Researchers from the Chronic Kidney Disease (CKD) Prognosis Consortium found that changes in estimated glomerular filtration rate (eGFR) were associated with an increased risk for mortality and end-stage renal disease (ESRD).
"Patients and physicians should pay attention to the estimates of kidney function which are routinely obtained, but all-too-often ignored," Josef Coresh, MD, the George W. Comstock Professor of Epidemiology at Johns Hopkins Bloomberg School of Public Health, said in a press release. "It costs cents to do this test and it is done all the time. The results can inform treatment decisions that may be able to slow kidney function decline. And while the test is more informative to doctors than a glucose test for diabetes, the results are many times overlooked, particularly when a patient has other chronic illnesses that require more immediate consideration."
Csaba P. Kovesdy , MD, a nephrologist and professor of medicine at the University of Tennessee Health Science Center, and colleagues analyzed data on change in eGFR from 22 participating cohorts.
Data showed that, in a cohort of almost 1.1 million participants, 5,163 experienced ESRD events during the mean follow-up period of 2 years.

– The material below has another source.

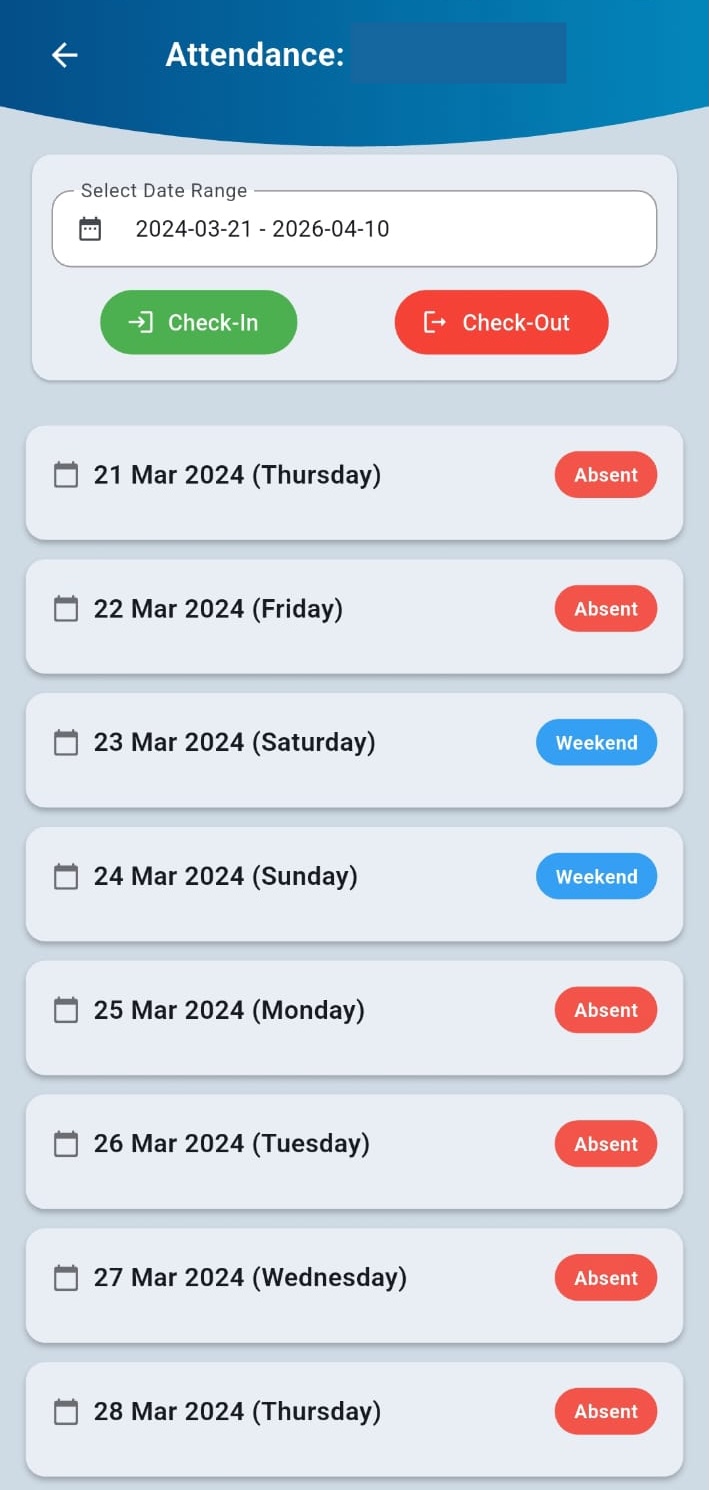
Task: Click the calendar icon in date range field
Action: click(90, 229)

In patients with CKD, a slope of 6 vs. 0 ml/min per 1.73 m2 per year over the previous 3 years associated with an adjusted hazard ratio of ESRD of 2.28 (95% CI, 1.88-2.76). Kovesdy and colleagues found that a current eGFR of 30 vs. 50 ml/min per 1.73 m2 was associated with an adjusted hazard ratio of 19.9 (95% CI, 13.6-29.1).

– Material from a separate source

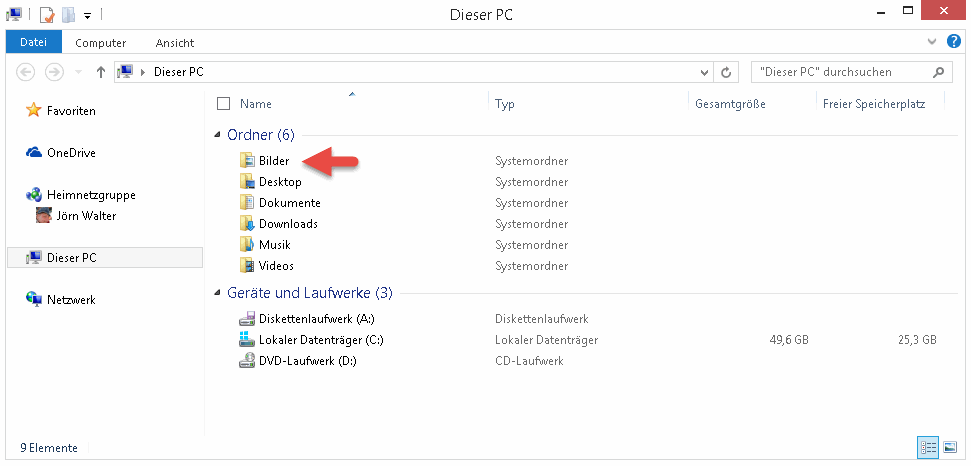Open the Computer ribbon tab
The width and height of the screenshot is (971, 466).
coord(101,43)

"Although the last eGFR level seems to be a robust predictor of future ESRD, past trajectory of eGFR over time is also independently associated with ESRD and adds significantly to the information provided by the single last eGFR level, especially in patients with lower eGFR in whom risk of progression to ESRD in the near future is greatest," Kovesdy and colleagues concluded. "The ubiquity of electronic medical records makes the evaluation of both single eGFR levels and past slopes of eGFR readily available to increasing numbers of physicians, and their incorporation in everyday clinical practice could improve risk prediction and allow for better strategic resource allocation. The result could be the delivery of better care for later stages of CKD with potential downstream advantages, such as lower ESRD incidence or a more seamless transition to ESRD."
David M.J. Naimark , MD, MSc, FRCP, a nephrologist at Sunnybrook Health Sciences Centre, Toronto and an assistant professor of medicine at the University of Toronto, and colleagues conducted an individual-level meta-analysis of mortality risk associated with eGFR slope in 1.2 million patients from 34 cohorts within the CKD Prognosis Consortium.

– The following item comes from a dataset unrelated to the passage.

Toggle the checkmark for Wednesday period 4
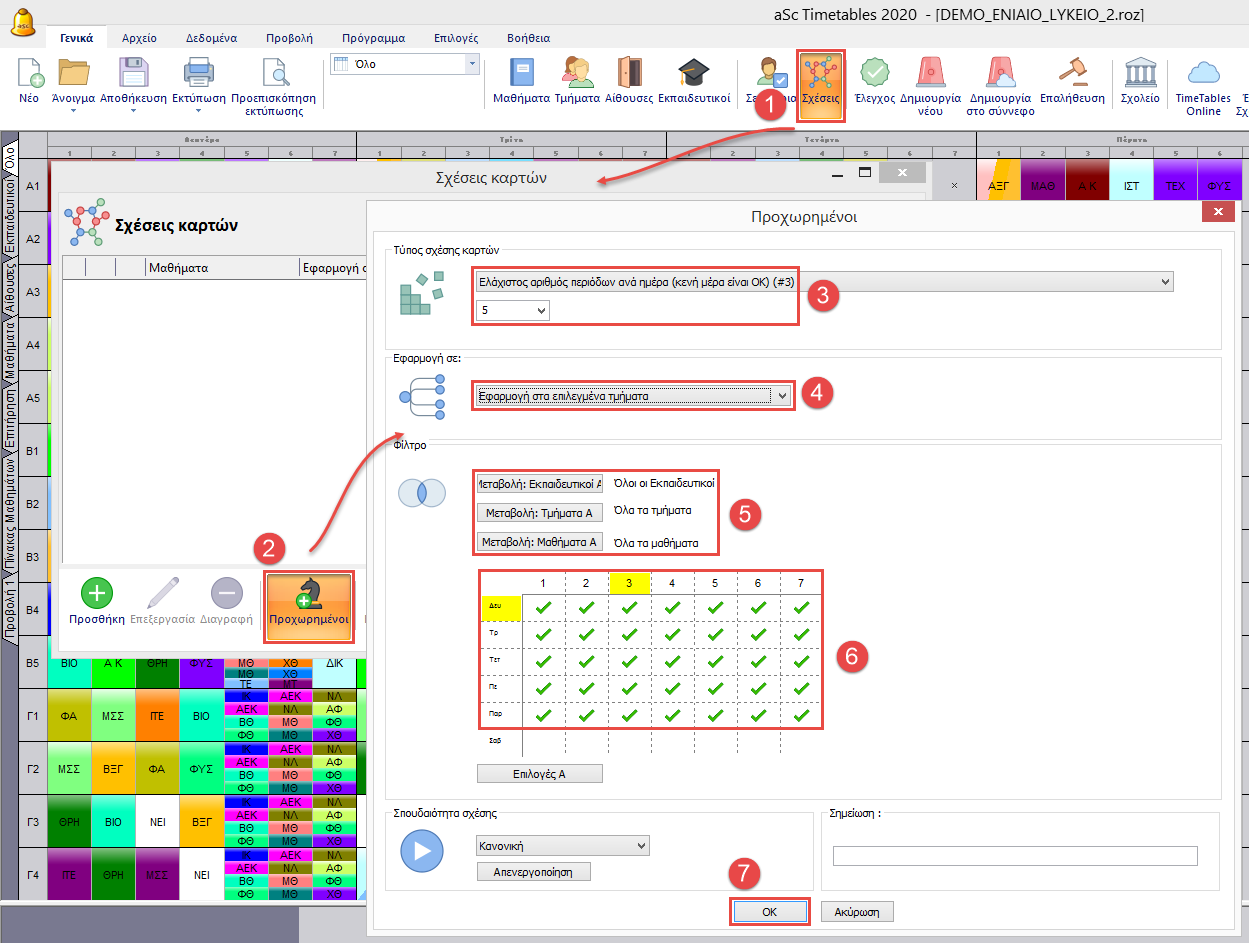The height and width of the screenshot is (943, 1249). [x=672, y=661]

Results showed that 12% of participants in the CKD cohorts and 11% in the other cohorts had an eGFR slope less than 5 ml/min per 1.73 m2 per year, whereas 7% and 4% had a slope greater than 5 ml/min per 1.73 m2 per year, respectively, in a 3-year antecedent period.
Naimark and colleagues reported that a slope of 6 ml/min per 1.73 m2 per year was associated with adjusted hazard ratios for all-cause mortality of 1.25 (95% CI, 1.09-1.44) in CKD cohorts and 1.15 (95% CI, 1.01-1.31) in other cohorts, compared with a slope of 0 ml/min per 1.73 m2 per year. Additionally, a slope of +6 ml/min per 1.73 m2 per year was associated with higher all–cause mortality risk in CKD cohorts (adjusted HR = 1.58; 95% CI, 1.29-1.95) and in other cohorts (adjusted HR = 1.43; 95% CI, 1.11-1.84).
The researchers reported that results were similar for noncardiovascular and cardiovascular mortality and was stronger for longer antecedent periods.
"Compared with patients with a stable eGFR, those with either an antecedent rise or fall in values were at increased risk of subsequent mortality," Naimark and colleagues wrote. "Prior change of eGFR over 3 years contributed additional information regarding mortality risk beyond the current eGFR itself. However, these incremental risks were clinically meaningful only for large eGFR changes, which were uncommon. Future research could focus on new filtration markers or direct GFR measurement to help elucidate the nature of the relationship between rising eGFR and mortality risk."– by Chelsea Frajerman Pardes
Disclosures: The authors report no relevant financial disclosures.